## ABOUT THIS TASK
Only the lines from the one containing "الطلة الأنيقة (642, 14)" through the last line of the data are to be written out, exactly and in full.

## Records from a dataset
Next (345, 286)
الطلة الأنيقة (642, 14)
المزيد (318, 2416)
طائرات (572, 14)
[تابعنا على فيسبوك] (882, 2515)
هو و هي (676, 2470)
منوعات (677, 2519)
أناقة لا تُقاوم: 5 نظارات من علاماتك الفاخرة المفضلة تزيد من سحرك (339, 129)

## OUTPUT
الطلة الأنيقة (642, 14)
المزيد (318, 2416)
طائرات (572, 14)
[تابعنا على فيسبوك] (882, 2515)
هو و هي (676, 2470)
منوعات (677, 2519)
أناقة لا تُقاوم: 5 نظارات من علاماتك الفاخرة المفضلة تزيد من سحرك (339, 129)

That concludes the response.